If we look at minimalism, we see a collection of rugged individual approaches, from Frank Stella’s black stripes to Richard Serra’s steel plates to Donald Judd’s plywood boxes. The spirit of the MAC was also splintered, but typical of a country which, despite its unification in the mid-nineteenth century, never fully outgrew its social, cultural and psychological temperament as a collection of city-states, the differences were as much about regional factions as they were about singular personalities.
Painter Albino Galvano, as Pelizzari recounts, explained the difference between the original Milan-based MAC and his own Turin splinter group by distinguishing the former’s “technical identity with a ‘spiritual art’ that recovered Kandinsky and Kupka”, as opposed to his attraction “for the material texture of the American painters Jackson Pollock and Mark Tobey”.
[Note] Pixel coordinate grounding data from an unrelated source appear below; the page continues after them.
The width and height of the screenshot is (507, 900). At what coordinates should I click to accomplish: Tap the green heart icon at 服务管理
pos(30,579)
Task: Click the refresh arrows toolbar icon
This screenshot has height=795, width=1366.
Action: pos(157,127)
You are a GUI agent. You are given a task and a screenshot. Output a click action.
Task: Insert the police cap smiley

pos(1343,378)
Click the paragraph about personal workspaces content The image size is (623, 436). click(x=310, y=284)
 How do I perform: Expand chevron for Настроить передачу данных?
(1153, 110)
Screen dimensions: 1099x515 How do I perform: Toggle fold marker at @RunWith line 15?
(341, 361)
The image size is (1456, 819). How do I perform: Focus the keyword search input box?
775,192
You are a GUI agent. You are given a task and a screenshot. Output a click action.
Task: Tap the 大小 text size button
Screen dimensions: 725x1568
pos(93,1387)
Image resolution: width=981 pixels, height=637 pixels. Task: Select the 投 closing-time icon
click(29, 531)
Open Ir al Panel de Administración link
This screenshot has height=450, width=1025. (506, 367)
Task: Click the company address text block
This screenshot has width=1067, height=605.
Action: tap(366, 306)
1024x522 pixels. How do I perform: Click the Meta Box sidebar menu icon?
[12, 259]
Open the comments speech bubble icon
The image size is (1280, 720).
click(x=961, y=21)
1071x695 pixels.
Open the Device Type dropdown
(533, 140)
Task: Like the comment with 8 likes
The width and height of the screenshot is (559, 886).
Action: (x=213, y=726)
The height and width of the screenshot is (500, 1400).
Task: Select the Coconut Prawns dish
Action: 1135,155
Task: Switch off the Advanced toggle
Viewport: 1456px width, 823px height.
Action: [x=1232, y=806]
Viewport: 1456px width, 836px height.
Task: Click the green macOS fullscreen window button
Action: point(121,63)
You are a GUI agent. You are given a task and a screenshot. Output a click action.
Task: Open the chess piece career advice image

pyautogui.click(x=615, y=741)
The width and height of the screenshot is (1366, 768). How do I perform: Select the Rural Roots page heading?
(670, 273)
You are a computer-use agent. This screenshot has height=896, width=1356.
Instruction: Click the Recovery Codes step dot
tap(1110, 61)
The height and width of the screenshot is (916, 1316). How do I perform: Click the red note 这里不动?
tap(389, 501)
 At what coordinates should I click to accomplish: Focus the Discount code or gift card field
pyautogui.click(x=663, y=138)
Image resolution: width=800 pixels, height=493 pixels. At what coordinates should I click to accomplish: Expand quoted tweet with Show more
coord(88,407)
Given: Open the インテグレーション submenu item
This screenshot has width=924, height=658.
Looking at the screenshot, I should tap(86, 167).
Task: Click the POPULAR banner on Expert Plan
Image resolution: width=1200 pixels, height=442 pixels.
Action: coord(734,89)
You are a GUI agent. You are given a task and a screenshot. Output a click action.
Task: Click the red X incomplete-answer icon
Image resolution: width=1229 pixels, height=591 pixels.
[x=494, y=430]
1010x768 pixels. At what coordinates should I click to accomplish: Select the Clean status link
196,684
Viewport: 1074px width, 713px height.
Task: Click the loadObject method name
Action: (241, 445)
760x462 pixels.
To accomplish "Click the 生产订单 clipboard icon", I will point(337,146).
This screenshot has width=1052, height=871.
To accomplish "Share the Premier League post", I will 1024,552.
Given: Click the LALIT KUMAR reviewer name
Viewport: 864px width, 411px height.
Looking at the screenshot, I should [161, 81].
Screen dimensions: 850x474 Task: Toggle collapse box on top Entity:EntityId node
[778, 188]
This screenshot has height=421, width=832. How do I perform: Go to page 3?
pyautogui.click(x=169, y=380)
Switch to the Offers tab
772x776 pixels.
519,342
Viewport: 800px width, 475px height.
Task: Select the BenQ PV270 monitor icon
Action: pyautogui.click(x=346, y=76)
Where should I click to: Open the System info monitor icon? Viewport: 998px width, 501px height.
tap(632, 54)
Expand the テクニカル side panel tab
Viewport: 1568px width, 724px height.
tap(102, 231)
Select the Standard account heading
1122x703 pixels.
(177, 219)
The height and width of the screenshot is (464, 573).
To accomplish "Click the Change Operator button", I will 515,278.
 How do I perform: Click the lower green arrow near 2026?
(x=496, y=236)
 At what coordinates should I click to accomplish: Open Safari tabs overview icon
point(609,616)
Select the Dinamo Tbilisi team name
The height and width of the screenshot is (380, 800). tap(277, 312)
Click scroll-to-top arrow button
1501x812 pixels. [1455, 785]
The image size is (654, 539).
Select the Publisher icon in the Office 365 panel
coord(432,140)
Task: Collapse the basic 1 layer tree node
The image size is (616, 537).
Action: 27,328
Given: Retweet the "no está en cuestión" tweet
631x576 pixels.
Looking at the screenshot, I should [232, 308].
Galvano’s large oil on canvas, “Otherwise (Yes and No)” (1952), with its overwhelming red field populated by overlapping white, black and gray rectangles, is densely tactile, exhibiting an insistent materiality at odds with the open space surrounding the neatly delineated geometric forms. It’s a statement that’s as resolutely purist as it is grounded in the earth – a duality that can be applied to much of the show’s work.
Abstraction for many of these painters was not far removed from everyday life – industrial design, typography and architecture – which aligned them in their aesthetics and utopianism to their Bauhaus counterparts. But the tension between the ideal and the everyday also ties their work to the 700-year-old humanist tradition of Italian painting, in which the spiritual, in the form of geometric abstraction, pervades the muddy details of everyday life and transforms the into a redemption signpost.
Painting in Italy from the 1910s to the 1950s: futurism, abstraction, concrete art continues at Sperone Westwater (257 Bowery, Lower East Side, Manhattan) through January 23.